We are thinking now of a setter, whose coat was
flame in the sunshine and who, so far as we are aware, never entertained a mean
or unworthy thought. This setter is buried beneath a cherry tree, under four
feet of garden loam, and at its proper season the cherry tree strews petals on
the green lawn of his grave. Beneath a cherry tree, or an apple, or any
flowering shrub of the garden, is an excellent place to bury a dog. Beneath
such trees, such shrubs, he slept in the drowsy summer, or gnawed at a flavored
bone, or lifted his head to challenge some strange intruder. These are good
places, in life or in death. Yet it is a small matter, and it touches sentiment
more than anything else. For if the dog be well remembered, if sometimes he
leaps through your dreams actual as in life, eyes kindling, questing, asking,
laughing, begging, it matters not at all where that dog sleeps and at last. On
a hill where the wind is unrebuked, and the trees are roaring, or beside a
stream he knew in puppyhood, or somewhere in the flatness of a pasture land,
where most exhilarating cattle graze. It is all one to the dog, and all one to
you, and nothing is gained, and nothing is lost - if memory lives. But there is
one best place to bury a dog. One place that is best of all.
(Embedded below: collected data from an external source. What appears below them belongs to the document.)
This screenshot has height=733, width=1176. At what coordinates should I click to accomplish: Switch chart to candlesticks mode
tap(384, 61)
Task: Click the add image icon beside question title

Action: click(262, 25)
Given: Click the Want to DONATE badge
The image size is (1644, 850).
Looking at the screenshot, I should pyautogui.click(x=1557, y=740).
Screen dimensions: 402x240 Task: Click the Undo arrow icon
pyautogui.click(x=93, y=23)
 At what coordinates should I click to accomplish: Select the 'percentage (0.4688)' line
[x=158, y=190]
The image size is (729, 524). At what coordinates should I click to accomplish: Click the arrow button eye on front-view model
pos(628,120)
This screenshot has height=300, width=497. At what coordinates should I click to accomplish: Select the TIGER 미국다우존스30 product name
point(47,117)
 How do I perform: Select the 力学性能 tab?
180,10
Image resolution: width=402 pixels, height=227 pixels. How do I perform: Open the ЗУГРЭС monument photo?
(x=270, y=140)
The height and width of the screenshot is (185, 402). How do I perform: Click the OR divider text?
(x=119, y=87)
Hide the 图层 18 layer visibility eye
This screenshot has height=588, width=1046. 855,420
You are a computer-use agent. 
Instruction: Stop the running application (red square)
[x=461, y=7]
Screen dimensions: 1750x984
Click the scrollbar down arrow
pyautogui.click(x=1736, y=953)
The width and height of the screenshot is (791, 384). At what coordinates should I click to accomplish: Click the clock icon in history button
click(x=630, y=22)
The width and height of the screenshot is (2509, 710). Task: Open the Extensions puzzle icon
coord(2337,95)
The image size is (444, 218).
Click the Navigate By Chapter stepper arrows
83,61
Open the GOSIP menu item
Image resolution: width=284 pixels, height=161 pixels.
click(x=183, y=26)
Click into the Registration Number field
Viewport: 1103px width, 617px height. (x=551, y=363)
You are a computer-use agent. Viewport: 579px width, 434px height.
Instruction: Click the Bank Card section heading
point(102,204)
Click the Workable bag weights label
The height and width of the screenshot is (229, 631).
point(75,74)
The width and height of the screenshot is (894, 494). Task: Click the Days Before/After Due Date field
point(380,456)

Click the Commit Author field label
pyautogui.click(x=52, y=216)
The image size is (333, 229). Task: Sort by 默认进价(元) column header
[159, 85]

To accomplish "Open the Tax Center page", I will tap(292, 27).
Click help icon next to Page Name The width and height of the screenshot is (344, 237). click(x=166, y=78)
If you bury him in this spot, the secret of
which you must already have, he will come to you when you call - come to you
over the grim, dim frontiers of death, and down the well-remembered path, and
to your side again. And though you call a dozen living dogs to heel they should
not growl at him, nor resent his coming, for he is yours and he belongs here. People
may scoff at you, who see no lightest blade of grass bent by his foot, who hear
no whimper pitched too fine for mere audition, people who may never really have
had a dog. Smile at them then, for you shall know something that is hidden from
them, and which is well worth knowing. The one best place to bury a good dog is
in the heart of his master.
(Ben Hur Lampman (1886-1954))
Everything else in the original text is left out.